There were some changes in Win Yay Township, Dooplaya District regarding the community situation from June 25th 2015 to July 18th 2015 because KNU’s township administrator in Win Yay [Township] gave administration training to village tract leaders and then he organised KYO [Karen Youth Organisation], KWO [Karen Women Organisation], FFSS [Free Funeral Service Society] including KWEG [Karen Women Empowerment Group]. By looking at these activities, it is obvious that the community situation was making some progress, but the civilians do not totally trust KNU in their hearts because people always doubt whether they should trust the [preliminary] ceasefire agreement or whether they should be ready to flee [because fighting might break out again]. However, it is still happening that men mostly get higher [leadership] positions in the village and they keep women away. Some villagers said it is because Township leaders do not show [develop] any rule or law for discrimination but also, they do not try to coordinate [ways] to cooperate with women. Some people in A--- [Town] also said, “The sun does not rise if the hen crows,” [meaning that women cannot be strong leaders].
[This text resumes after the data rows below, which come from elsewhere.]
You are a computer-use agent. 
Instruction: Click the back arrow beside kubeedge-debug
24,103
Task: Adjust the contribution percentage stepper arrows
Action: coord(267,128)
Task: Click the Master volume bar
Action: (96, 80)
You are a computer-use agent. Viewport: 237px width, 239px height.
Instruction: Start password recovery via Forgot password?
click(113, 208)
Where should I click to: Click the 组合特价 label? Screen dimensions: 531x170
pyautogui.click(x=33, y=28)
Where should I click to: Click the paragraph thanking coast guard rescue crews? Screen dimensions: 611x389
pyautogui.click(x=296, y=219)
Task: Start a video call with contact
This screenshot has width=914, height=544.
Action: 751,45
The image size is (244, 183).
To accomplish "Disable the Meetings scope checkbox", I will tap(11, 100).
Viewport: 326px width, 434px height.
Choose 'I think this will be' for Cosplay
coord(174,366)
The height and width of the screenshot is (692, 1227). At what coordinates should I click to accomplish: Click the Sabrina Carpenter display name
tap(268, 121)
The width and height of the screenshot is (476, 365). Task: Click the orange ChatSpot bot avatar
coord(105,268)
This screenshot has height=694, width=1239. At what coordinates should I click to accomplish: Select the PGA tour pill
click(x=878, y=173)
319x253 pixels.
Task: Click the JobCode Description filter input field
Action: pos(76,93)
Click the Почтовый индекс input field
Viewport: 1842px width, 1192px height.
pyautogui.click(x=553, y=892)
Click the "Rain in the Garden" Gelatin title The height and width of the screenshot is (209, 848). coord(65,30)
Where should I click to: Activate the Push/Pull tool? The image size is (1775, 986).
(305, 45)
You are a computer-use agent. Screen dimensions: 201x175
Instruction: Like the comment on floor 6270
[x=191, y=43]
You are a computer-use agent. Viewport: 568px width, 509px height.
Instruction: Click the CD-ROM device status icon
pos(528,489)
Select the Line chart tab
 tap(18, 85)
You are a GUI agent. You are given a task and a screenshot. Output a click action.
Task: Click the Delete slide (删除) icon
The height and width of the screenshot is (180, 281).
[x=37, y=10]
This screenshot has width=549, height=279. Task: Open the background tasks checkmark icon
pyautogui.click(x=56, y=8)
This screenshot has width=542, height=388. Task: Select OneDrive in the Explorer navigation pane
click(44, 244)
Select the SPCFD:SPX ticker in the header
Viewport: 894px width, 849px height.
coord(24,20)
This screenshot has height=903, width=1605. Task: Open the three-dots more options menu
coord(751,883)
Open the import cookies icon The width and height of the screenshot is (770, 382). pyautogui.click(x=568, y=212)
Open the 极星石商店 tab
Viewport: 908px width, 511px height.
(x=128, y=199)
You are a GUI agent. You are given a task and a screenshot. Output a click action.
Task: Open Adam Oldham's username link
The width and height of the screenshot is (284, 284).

Some women are not chosen to be a leader because they are not educated. Some women are chosen to be a leader, but they resign from the position after one year. Some villagers said that KNU should make a long-term higher position for women otherwise, there will be no improvements in the village. 

The situation of Burma/Myanmar Army [Tatmadaw] and KNU

The situation of Burma/Myanmar Army [Tatmadaw] and KNU was still normal from June 23rd 2015 to July 18th 2015 in Win Yay Township, Dooplaya District. One village head said there is no problem for armed groups, but there are more and more challenges for the civilians. After [the preliminary] ceasefire, Burma/Myanmar army [Tatmadaw] group do not call the villagers for portering and forced labour, but they just ask the village head politely to help them [find villagers for portering and labour] because they said their soldiers have run away as deserters.

On the July 9th [2015], Battalion Deputy Commander Ye Min Hein from LIB [Light Infantry Battalion][6] #555 asked the village head to temporarily rent him two cars. Then, Saw[7] A---, the village head, again went to ask the villagers to provide two cars. In the village, there are only two cars which belong to the villagers and Sayar[8] B---. Actually, the villagers did not want to help [provide cars for LIB #555], but they worried that their village head would be in trouble if he could not help Battalion Deputy Commander Ye Min Hein. Also, he [Battalion Deputy Commander Ye Min Hein] only put five gallons of the petrol into these two cars [instead of paying the villagers rent money]. He did not have any money for rent.  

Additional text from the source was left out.